HeadStart Kent have developed a unique approach to supporting and training schools to develop whole school approaches to mental health wellbeing, based upon their own Resilience Toolkit.
The Toolkit was developed by HeadStart Kent and evaluated by the University of Greenwich, and is structured around the eight principles in Public Health England’s Promoting children and young people’s emotional health and wellbeing – a whole school and college approach. These eight principles are:
- Curriculum learning to promote resilience, social support and emotional learning
- Enabling student voice to influence decisions
- Staff development to support their own wellbeing and that of students
- Identifying need and monitoring impact of interventions
- Working with parents and carers
- Targeted support and appropriate referral
- An ethos and environment that promotes respect and values diversity
- Leadership and management that supports and champions efforts that promote emotional health and wellbeing.
Throughout the toolkit an emphasis has been placed on the role of resilience for children and young people’s mental health. Schools are provided with a Resilience and Emotional Wellbeing Record, a tool which helps schools to plan and monitor their progression throughout the three stages of the toolkit:
The culture, ethos and environment of the whole school is reviewed, and school leaders identify the school’s ‘resilience team’. Members of the resilience team should represent different roles and have different sets of knowledge within the school, and must be able to effect everyday change and carry out actions identified. It is recommended in the toolkit that the resilience team should involve:
- A member of the senior leadership team
- A lead governor for wellbeing
- Class teachers
- Pastoral staff
- Teaching assistants
- PSHE staff
The importance of having senior leaders involved is emphasised, and schools are asked to determine how to involve students, parents and the wider community.
Once established, the school must consider Public Health’s 8 principles, and evaluate how well the school is achieving against each principle.
Stage 2: Planning Actions and Outcomes
Discussions and findings from Stage 1 are used to establish who is responsible for actions and agree upon outcome measures to support ongoing assessment of their work. This stage is estimated to take between 3 to 6 months. The ‘Leadership and Management’ principle is considered first, with criteria for this principle including:
- ‘A leader Governor in place who is knowledgeable and helps champion emotional health and wellbeing in all aspects of school life’

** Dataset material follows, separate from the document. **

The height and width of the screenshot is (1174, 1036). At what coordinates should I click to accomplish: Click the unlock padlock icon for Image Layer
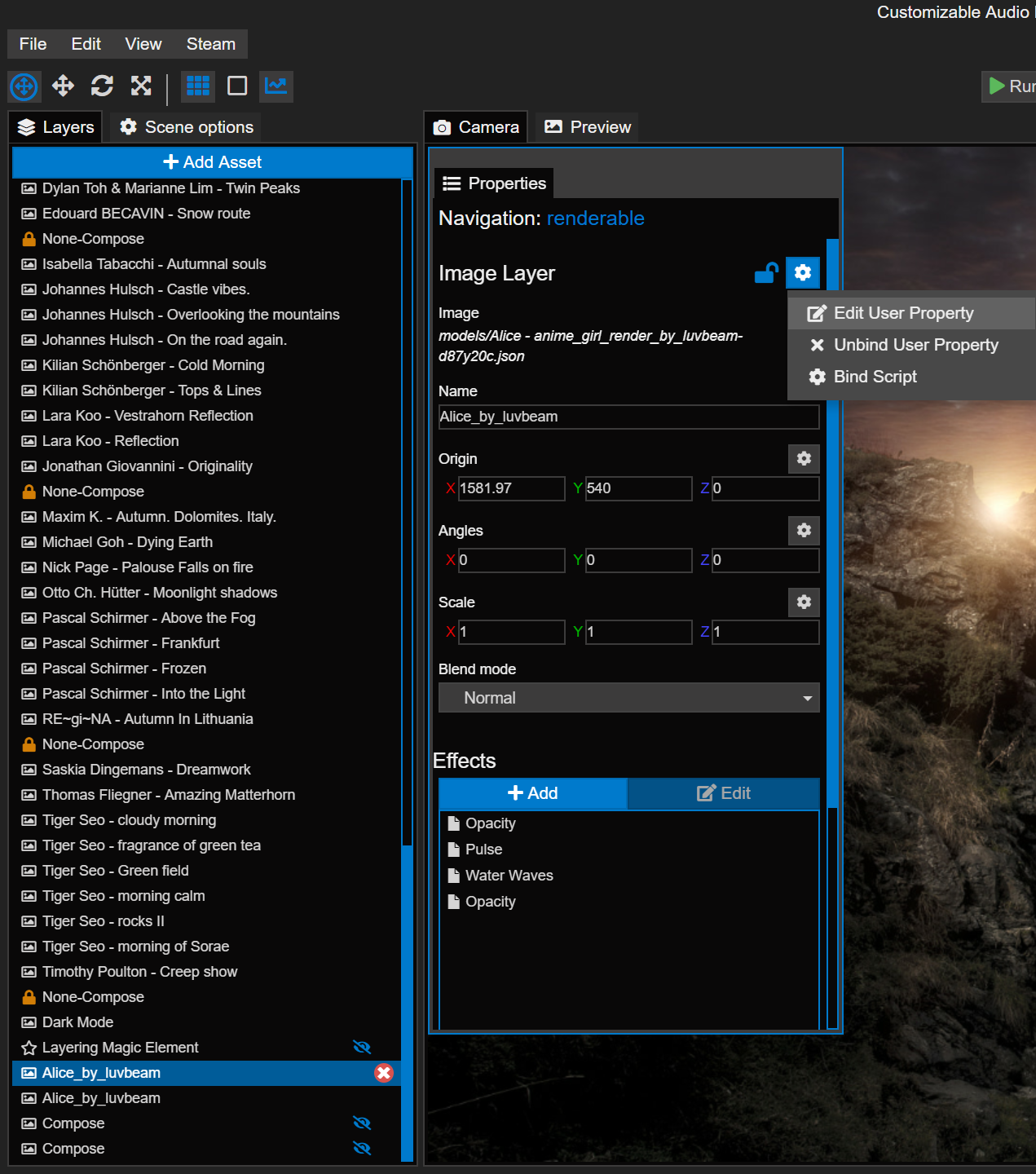pyautogui.click(x=766, y=272)

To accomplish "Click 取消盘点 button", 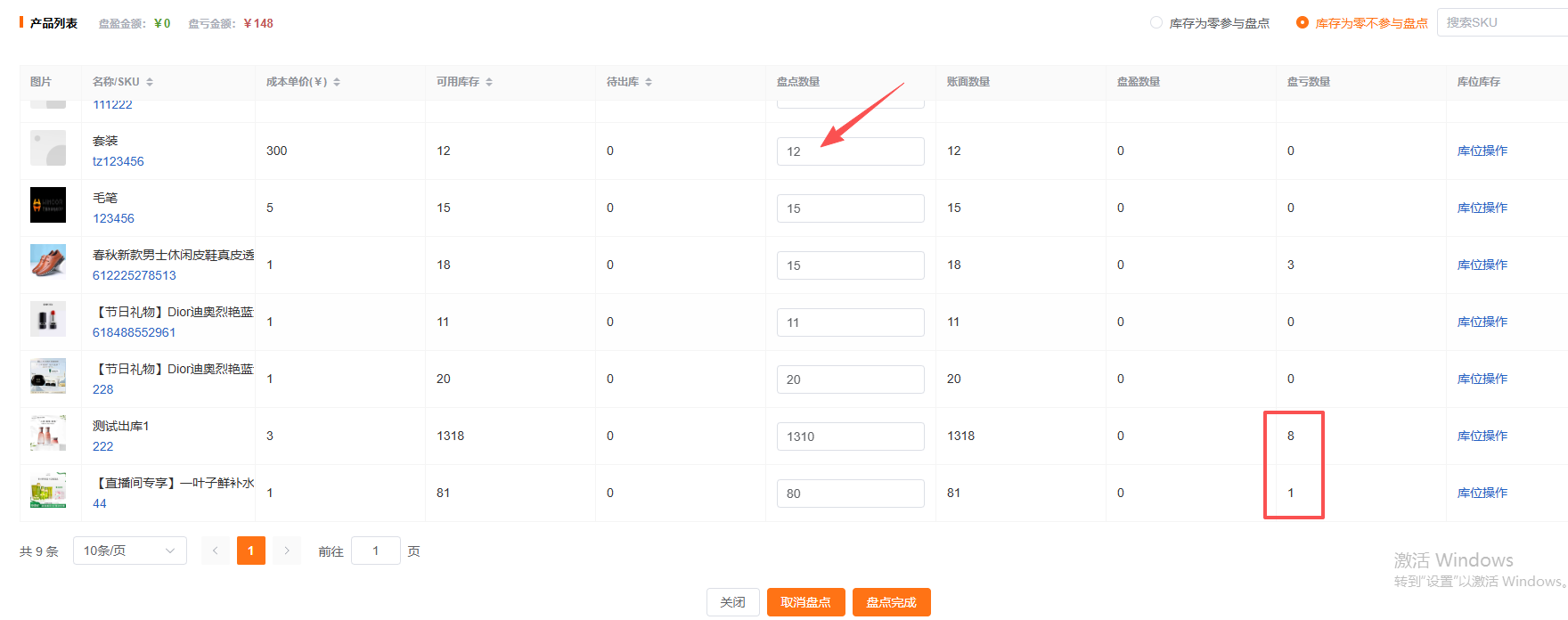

- ‘a member of SLT who leads a resilience team to focus on emotional health and wellbeing for young people and the wider school community’

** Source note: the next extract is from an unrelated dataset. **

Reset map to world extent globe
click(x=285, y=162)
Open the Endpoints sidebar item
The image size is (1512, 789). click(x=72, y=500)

- ‘The school improvement plan, policies, systems and activities in the school support emotional health and wellbeing to remain high on the agenda and there are structures in place to integrate, sustain and monitor the impact of this work’
Schools discuss additional measures to be implemented to achieve each principle, and consider the expected impact and how it might be measured or evidenced. Once all principles have been discussed and reviewed, schools populate their Resilience and Emotional Wellbeing Records with their planned actions. Stage 2 is complete when schools have considered all eight principles, identifying actions and outcomes; and reflecting on and action planning on gaps identified in Stage 1.

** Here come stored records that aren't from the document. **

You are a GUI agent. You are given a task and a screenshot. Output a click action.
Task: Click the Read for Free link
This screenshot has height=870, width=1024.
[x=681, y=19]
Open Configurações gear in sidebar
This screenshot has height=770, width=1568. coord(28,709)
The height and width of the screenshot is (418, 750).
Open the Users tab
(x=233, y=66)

Schools reflect on the actions they have taken to develop a Whole School Approach, evaluate their impact and explore ways of continuous development and improvement. This stage involves reflection and analysis and review of implementation against each principle, and any necessary further action to achieve the criteria. Individual pieces of evidence are presented and recorded, which may include attendance data, behavioural information and self-reporting by students. Schools should identify any further activity that they could do to improve their school’s resilience and emotional wellbeing.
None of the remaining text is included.